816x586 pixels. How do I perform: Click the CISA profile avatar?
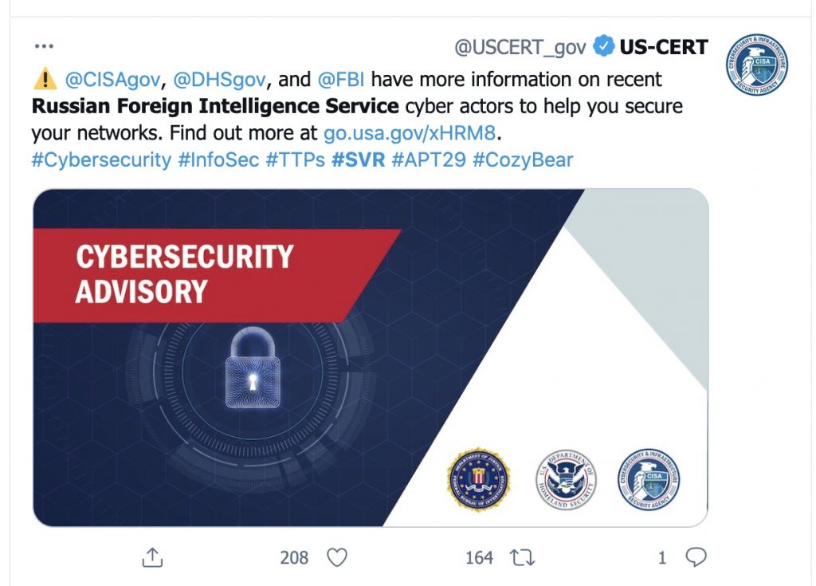756,65
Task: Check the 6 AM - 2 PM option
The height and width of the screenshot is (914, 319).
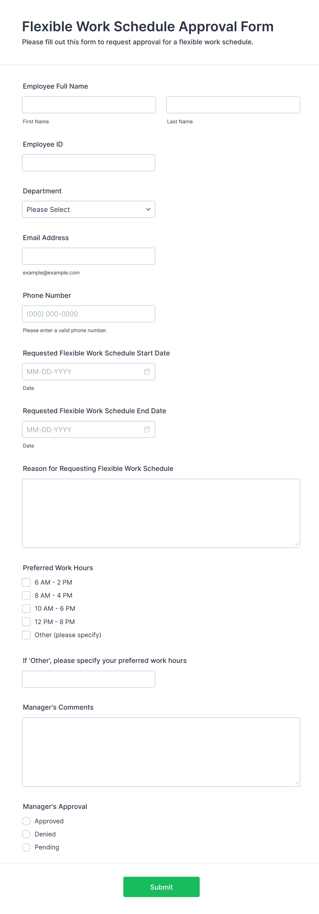Action: [x=26, y=582]
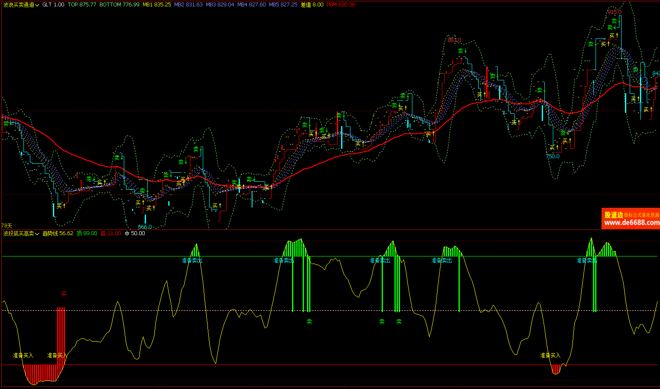
Task: Open the 波浪买卖通道 indicator dropdown
Action: tap(21, 5)
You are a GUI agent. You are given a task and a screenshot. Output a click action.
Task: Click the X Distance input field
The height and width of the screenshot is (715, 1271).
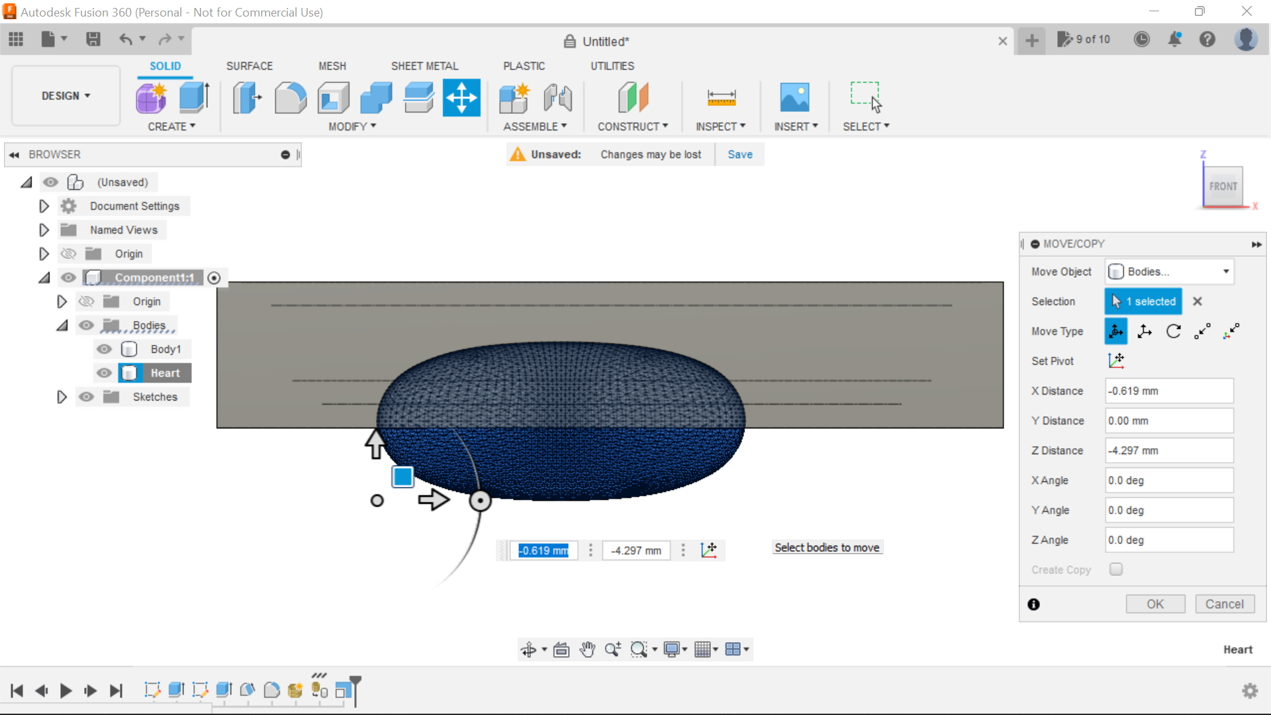click(x=1168, y=391)
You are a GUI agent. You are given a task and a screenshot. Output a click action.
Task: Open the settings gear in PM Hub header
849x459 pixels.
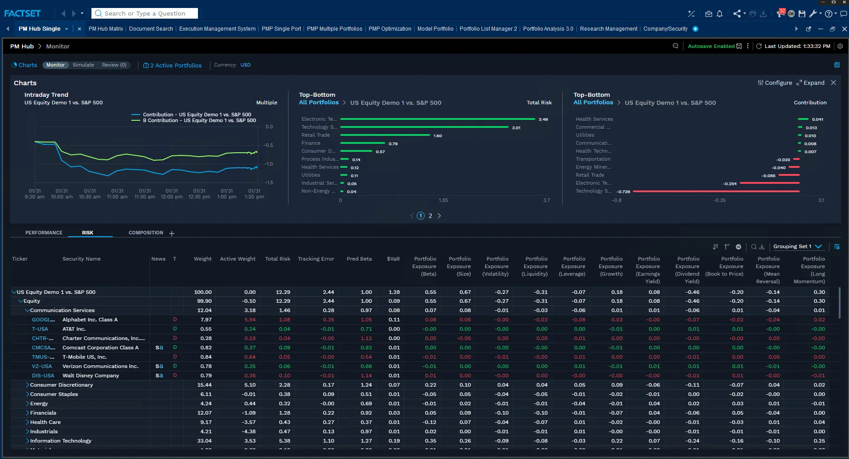point(840,46)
******************************
Task goal:
Rewrite all the data above, changing every "screenshot" to "screen capture" and keeping everything else the same. Leave out the pictures.

Answer to the exercise:
816x586 pixels. How do I perform: Click the CISA profile avatar?
756,65
Task: Check the 6 AM - 2 PM option
The height and width of the screen capture is (914, 319).
Action: [x=26, y=582]
Task: Open the 波浪买卖通道 indicator dropdown
Action: tap(21, 5)
You are a GUI agent. You are given a task and a screen capture. Output a click action.
Task: Click the X Distance input field
The height and width of the screen capture is (715, 1271).
click(x=1168, y=391)
You are a GUI agent. You are given a task and a screen capture. Output a click action.
Task: Open the settings gear in PM Hub header
849x459 pixels.
point(840,46)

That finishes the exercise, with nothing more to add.